Did the word splitting algorithm change for japanese?

In the latest lessons that I imoprted to Lingq there’s words being split in places where they previously werent being split.
For example, alot of verbs in て-form is now split like 言っ and て when this previously were considered one word.

This change is bothersome because it messes up my timeseries-statistics of my progression since now, the total word count for a lesson before and after the change is not comparable.

4 Likes

Yes! Please fix this.

Yes, we did update the Japanese splitter. We think it will be better but I believe there are still some processes running in the background so let’s wait until tomorrow to see if this resolves the issue. I will update this thread tomorrow.

@job86,helmer - Just to confirm. Are you saying that the previous splitter used to consider 言って as one word?

Yes, that’s correct.

Yes, it’s suppoed to say “is now split like”.

The new splitter doesn’t seem like a big improvement in its current form.

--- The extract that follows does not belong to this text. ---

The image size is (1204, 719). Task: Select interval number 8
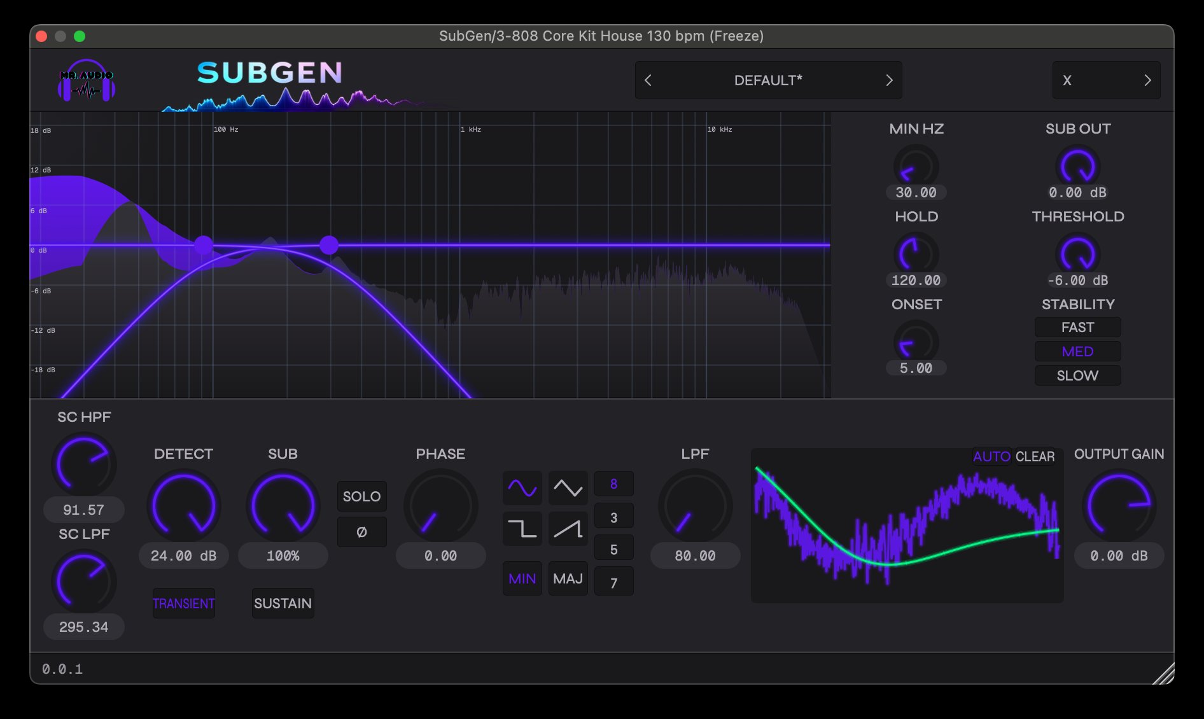(613, 484)
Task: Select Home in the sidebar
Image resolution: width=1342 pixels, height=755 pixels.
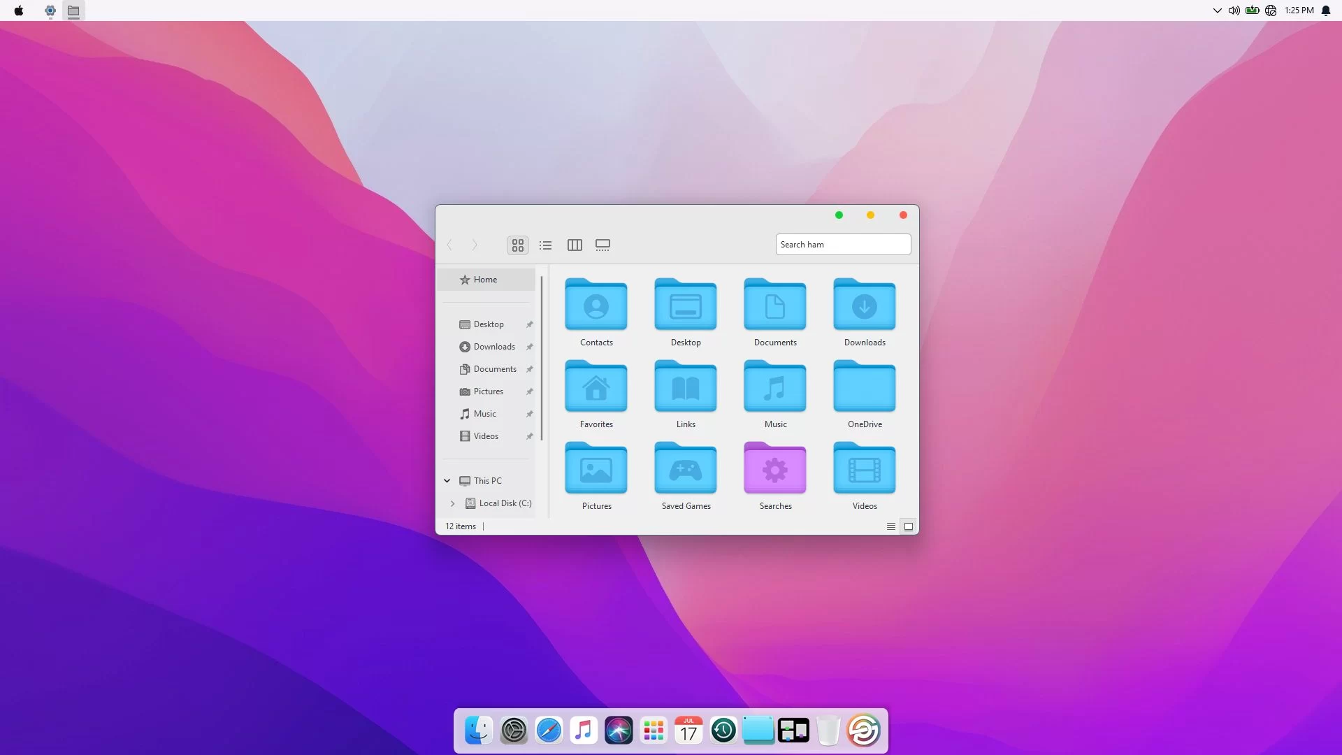Action: point(486,280)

As an example, it wants to split:
物 + が + たくさん + ある

into
物がたく + さ + ん + ある

2 Likes

Any progress on resolving this issue? I would say it’s not merely “not a big improvement”, but considerably worse than it was before.
Another thing I noticed is it does a similar thing with adjectives, with 正しかった becoming 正しかっ た.
I think the spacing will be especially misleading to beginners, who use spacing to figure out where words end and begin. I hope it can be fixed as soon as possible.

1 Like

Yes, we have been working on this. We hope to have the update ready tomorrow. Thanks for your patience.

Thanks for quick reply. Lingq is an amazing service and I really appreciate the effort you all put into it ^^

2 Likes

Yes, it is so time consuming trying to re split my own material… There is almost no situation where っ て occurs in Japanese. Definitely not enough to justify every time seeing a っ to split it.

This should be fixed now. Please take a look and let me know. Sorry about that.

1 Like

Thanks a lot, works fine again.